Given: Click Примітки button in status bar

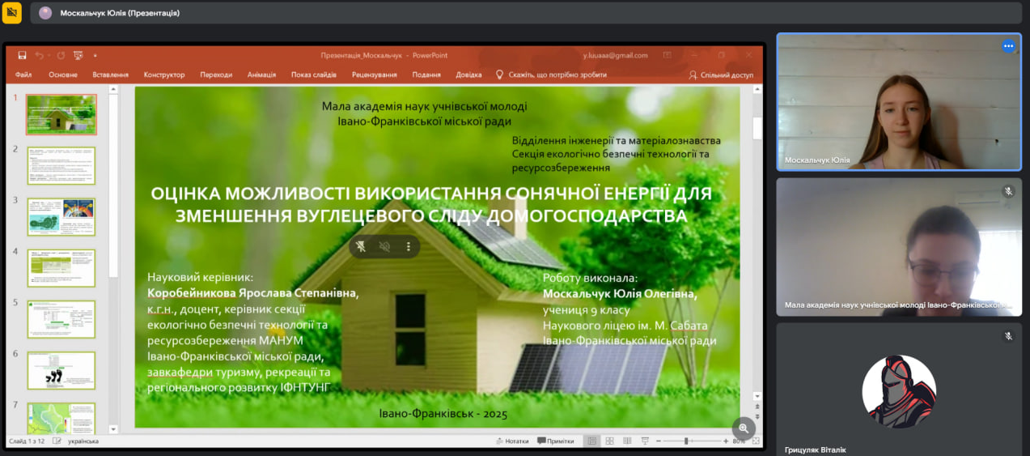Looking at the screenshot, I should pyautogui.click(x=555, y=441).
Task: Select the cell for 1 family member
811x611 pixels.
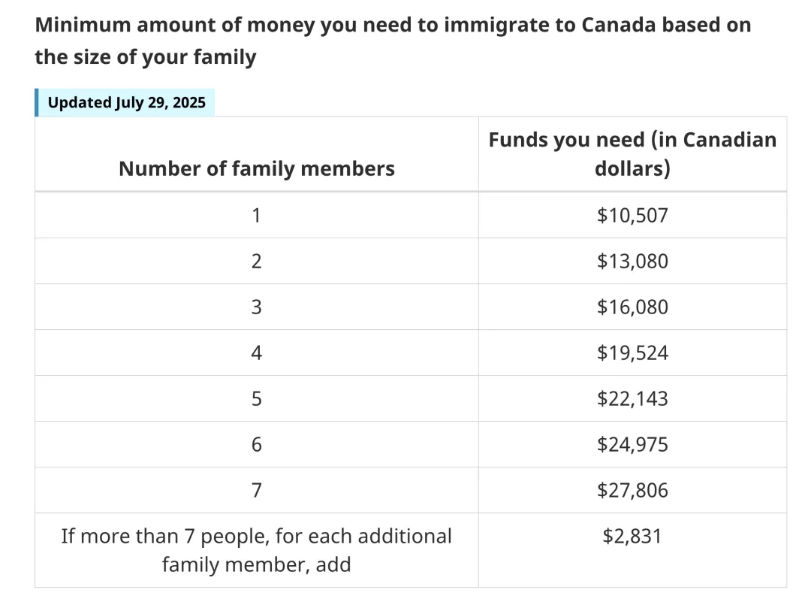Action: [256, 216]
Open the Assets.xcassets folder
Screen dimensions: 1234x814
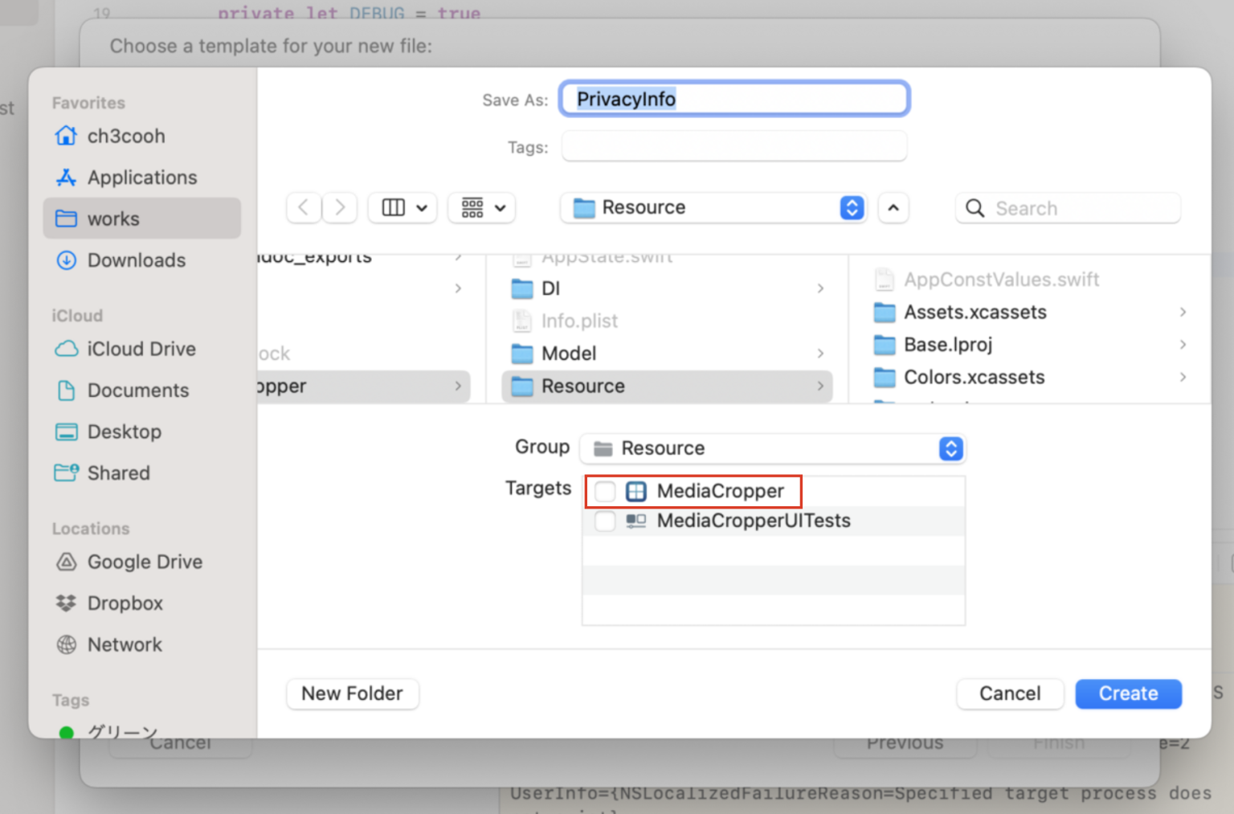coord(975,312)
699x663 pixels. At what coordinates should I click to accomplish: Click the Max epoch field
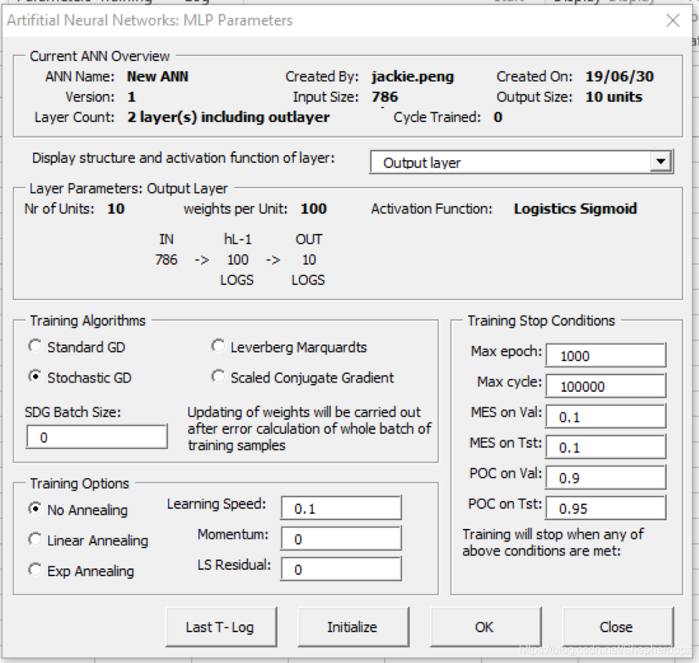pos(606,354)
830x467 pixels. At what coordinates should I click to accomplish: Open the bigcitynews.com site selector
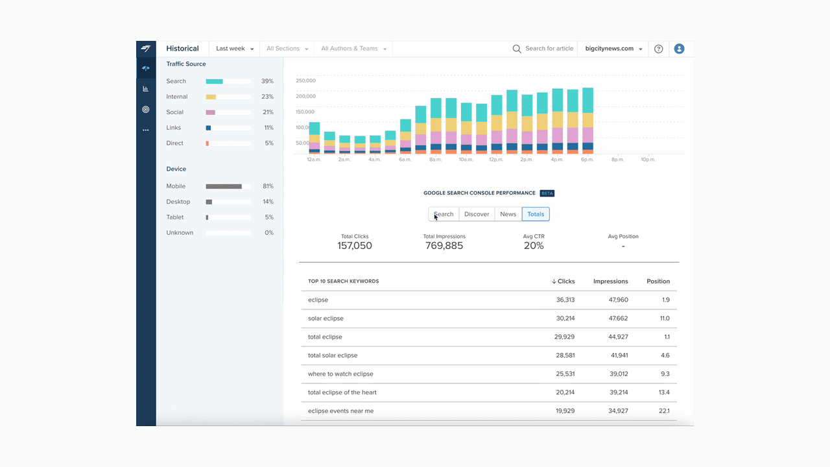[x=614, y=49]
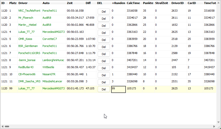Click Del in the Platz 99 row
This screenshot has height=129, width=221.
pyautogui.click(x=104, y=89)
..........
» **Aim of the task**
Write out every entry exactly. Pictures do not belong in the copy.

» **Task response**
Given: Click Примітки button in status bar

Looking at the screenshot, I should pyautogui.click(x=555, y=441).
Task: Select the cell for 1 family member
811x611 pixels.
Action: [256, 216]
Open the Assets.xcassets folder
Screen dimensions: 1234x814
coord(975,312)
699x663 pixels. At what coordinates should I click to accomplish: Click the Max epoch field
pos(606,354)
830x467 pixels. At what coordinates should I click to accomplish: Open the bigcitynews.com site selector
[x=614, y=49]
Click Del in the Platz 99 row
This screenshot has height=129, width=221.
pyautogui.click(x=104, y=89)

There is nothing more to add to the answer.